------ Dataset records ------

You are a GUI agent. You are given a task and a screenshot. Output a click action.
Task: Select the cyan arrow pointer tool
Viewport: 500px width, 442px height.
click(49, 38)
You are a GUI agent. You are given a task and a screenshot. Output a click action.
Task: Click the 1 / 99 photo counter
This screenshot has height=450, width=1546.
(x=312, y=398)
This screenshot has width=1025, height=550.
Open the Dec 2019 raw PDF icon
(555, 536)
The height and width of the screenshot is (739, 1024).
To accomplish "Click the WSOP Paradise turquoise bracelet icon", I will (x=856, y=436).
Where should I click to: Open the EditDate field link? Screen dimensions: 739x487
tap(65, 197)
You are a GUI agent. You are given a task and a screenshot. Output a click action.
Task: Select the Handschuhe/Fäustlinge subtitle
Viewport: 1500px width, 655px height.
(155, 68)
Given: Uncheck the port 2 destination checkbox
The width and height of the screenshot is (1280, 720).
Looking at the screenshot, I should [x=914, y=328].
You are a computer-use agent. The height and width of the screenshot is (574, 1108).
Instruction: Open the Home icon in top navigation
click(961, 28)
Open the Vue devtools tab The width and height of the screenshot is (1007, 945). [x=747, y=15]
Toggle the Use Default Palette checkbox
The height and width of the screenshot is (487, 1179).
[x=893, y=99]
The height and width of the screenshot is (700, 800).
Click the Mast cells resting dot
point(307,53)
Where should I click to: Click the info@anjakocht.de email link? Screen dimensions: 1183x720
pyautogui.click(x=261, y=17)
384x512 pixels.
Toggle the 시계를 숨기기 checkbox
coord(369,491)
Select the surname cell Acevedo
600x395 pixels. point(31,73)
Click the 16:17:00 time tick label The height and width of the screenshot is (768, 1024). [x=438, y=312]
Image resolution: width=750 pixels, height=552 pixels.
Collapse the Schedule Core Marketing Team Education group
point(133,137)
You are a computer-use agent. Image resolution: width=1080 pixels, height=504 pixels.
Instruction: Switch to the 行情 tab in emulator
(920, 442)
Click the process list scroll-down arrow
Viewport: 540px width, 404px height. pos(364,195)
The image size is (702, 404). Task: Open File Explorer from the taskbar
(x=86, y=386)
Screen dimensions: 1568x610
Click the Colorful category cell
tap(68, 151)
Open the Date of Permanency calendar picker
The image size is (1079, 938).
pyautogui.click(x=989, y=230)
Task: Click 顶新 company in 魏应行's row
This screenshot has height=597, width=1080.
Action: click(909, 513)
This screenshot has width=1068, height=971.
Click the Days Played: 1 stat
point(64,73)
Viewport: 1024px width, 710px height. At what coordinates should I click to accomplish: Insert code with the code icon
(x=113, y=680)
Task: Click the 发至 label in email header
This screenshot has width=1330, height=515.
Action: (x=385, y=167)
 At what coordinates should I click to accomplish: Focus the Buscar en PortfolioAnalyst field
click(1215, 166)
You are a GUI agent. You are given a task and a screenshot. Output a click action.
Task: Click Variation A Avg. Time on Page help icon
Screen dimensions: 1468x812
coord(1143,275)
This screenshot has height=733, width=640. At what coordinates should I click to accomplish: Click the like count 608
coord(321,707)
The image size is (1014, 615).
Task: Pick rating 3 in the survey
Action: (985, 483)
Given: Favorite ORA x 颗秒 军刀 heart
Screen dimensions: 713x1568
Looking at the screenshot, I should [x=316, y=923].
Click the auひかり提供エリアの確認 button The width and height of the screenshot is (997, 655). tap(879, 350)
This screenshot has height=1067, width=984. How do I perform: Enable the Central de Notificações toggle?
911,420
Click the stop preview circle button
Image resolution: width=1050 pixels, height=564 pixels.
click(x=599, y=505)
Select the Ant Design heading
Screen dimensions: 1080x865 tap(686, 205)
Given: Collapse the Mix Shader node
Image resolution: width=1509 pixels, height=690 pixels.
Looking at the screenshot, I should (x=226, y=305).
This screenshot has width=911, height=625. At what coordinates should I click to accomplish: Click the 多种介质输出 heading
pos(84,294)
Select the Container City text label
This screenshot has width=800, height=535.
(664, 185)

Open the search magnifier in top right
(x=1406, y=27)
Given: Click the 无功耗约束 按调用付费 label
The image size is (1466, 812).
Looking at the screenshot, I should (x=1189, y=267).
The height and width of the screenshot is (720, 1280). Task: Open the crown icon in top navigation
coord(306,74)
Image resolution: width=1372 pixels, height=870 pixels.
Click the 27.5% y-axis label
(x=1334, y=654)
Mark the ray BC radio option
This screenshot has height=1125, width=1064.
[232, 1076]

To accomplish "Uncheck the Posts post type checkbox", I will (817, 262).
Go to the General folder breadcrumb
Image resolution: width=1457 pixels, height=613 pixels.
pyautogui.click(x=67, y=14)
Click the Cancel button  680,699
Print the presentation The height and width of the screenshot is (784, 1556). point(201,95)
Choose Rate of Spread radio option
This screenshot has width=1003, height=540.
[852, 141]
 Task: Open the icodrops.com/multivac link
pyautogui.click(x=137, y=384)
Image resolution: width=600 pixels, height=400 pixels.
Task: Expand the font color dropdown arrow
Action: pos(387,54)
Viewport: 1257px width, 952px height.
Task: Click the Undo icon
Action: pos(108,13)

------

Your goal:
Return the entries above in full and exactly as written.

Exercise response:
You are a GUI agent. You are given a task and a screenshot. Output a click action.
Task: Select the cyan arrow pointer tool
Viewport: 500px width, 442px height.
click(49, 38)
You are a GUI agent. You are given a task and a screenshot. Output a click action.
Task: Click the 1 / 99 photo counter
This screenshot has height=450, width=1546.
(x=312, y=398)
This screenshot has width=1025, height=550.
Open the Dec 2019 raw PDF icon
(555, 536)
The height and width of the screenshot is (739, 1024).
To accomplish "Click the WSOP Paradise turquoise bracelet icon", I will (x=856, y=436).
Where should I click to: Open the EditDate field link? Screen dimensions: 739x487
tap(65, 197)
You are a GUI agent. You are given a task and a screenshot. Output a click action.
Task: Select the Handschuhe/Fäustlinge subtitle
Viewport: 1500px width, 655px height.
(155, 68)
Given: Uncheck the port 2 destination checkbox
The width and height of the screenshot is (1280, 720).
Looking at the screenshot, I should [x=914, y=328].
You are a computer-use agent. The height and width of the screenshot is (574, 1108).
Instruction: Open the Home icon in top navigation
click(961, 28)
Open the Vue devtools tab The width and height of the screenshot is (1007, 945). [x=747, y=15]
Toggle the Use Default Palette checkbox
The height and width of the screenshot is (487, 1179).
[x=893, y=99]
The height and width of the screenshot is (700, 800).
Click the Mast cells resting dot
point(307,53)
Where should I click to: Click the info@anjakocht.de email link? Screen dimensions: 1183x720
pyautogui.click(x=261, y=17)
384x512 pixels.
Toggle the 시계를 숨기기 checkbox
coord(369,491)
Select the surname cell Acevedo
600x395 pixels. point(31,73)
Click the 16:17:00 time tick label The height and width of the screenshot is (768, 1024). [x=438, y=312]
Image resolution: width=750 pixels, height=552 pixels.
Collapse the Schedule Core Marketing Team Education group
point(133,137)
You are a computer-use agent. Image resolution: width=1080 pixels, height=504 pixels.
Instruction: Switch to the 行情 tab in emulator
(920, 442)
Click the process list scroll-down arrow
Viewport: 540px width, 404px height. pos(364,195)
The image size is (702, 404). Task: Open File Explorer from the taskbar
(x=86, y=386)
Screen dimensions: 1568x610
Click the Colorful category cell
tap(68, 151)
Open the Date of Permanency calendar picker
The image size is (1079, 938).
pyautogui.click(x=989, y=230)
Task: Click 顶新 company in 魏应行's row
This screenshot has height=597, width=1080.
Action: click(909, 513)
This screenshot has width=1068, height=971.
Click the Days Played: 1 stat
point(64,73)
Viewport: 1024px width, 710px height. At what coordinates should I click to accomplish: Insert code with the code icon
(x=113, y=680)
Task: Click the 发至 label in email header
This screenshot has width=1330, height=515.
Action: (x=385, y=167)
 At what coordinates should I click to accomplish: Focus the Buscar en PortfolioAnalyst field
click(1215, 166)
You are a GUI agent. You are given a task and a screenshot. Output a click action.
Task: Click Variation A Avg. Time on Page help icon
Screen dimensions: 1468x812
coord(1143,275)
This screenshot has height=733, width=640. At what coordinates should I click to accomplish: Click the like count 608
coord(321,707)
The image size is (1014, 615).
Task: Pick rating 3 in the survey
Action: (985, 483)
Given: Favorite ORA x 颗秒 军刀 heart
Screen dimensions: 713x1568
Looking at the screenshot, I should [x=316, y=923].
Click the auひかり提供エリアの確認 button The width and height of the screenshot is (997, 655). tap(879, 350)
This screenshot has height=1067, width=984. How do I perform: Enable the Central de Notificações toggle?
911,420
Click the stop preview circle button
Image resolution: width=1050 pixels, height=564 pixels.
click(x=599, y=505)
Select the Ant Design heading
Screen dimensions: 1080x865 tap(686, 205)
Given: Collapse the Mix Shader node
Image resolution: width=1509 pixels, height=690 pixels.
Looking at the screenshot, I should (x=226, y=305).
This screenshot has width=911, height=625. At what coordinates should I click to accomplish: Click the 多种介质输出 heading
pos(84,294)
Select the Container City text label
This screenshot has width=800, height=535.
(664, 185)

Open the search magnifier in top right
(x=1406, y=27)
Given: Click the 无功耗约束 按调用付费 label
The image size is (1466, 812).
Looking at the screenshot, I should (x=1189, y=267).
The height and width of the screenshot is (720, 1280). Task: Open the crown icon in top navigation
coord(306,74)
Image resolution: width=1372 pixels, height=870 pixels.
Click the 27.5% y-axis label
(x=1334, y=654)
Mark the ray BC radio option
This screenshot has height=1125, width=1064.
[232, 1076]

To accomplish "Uncheck the Posts post type checkbox", I will (817, 262).
Go to the General folder breadcrumb
Image resolution: width=1457 pixels, height=613 pixels.
pyautogui.click(x=67, y=14)
Click the Cancel button  680,699
Print the presentation The height and width of the screenshot is (784, 1556). point(201,95)
Choose Rate of Spread radio option
This screenshot has width=1003, height=540.
[852, 141]
 Task: Open the icodrops.com/multivac link
pyautogui.click(x=137, y=384)
Image resolution: width=600 pixels, height=400 pixels.
Task: Expand the font color dropdown arrow
Action: pos(387,54)
Viewport: 1257px width, 952px height.
Task: Click the Undo icon
Action: pos(108,13)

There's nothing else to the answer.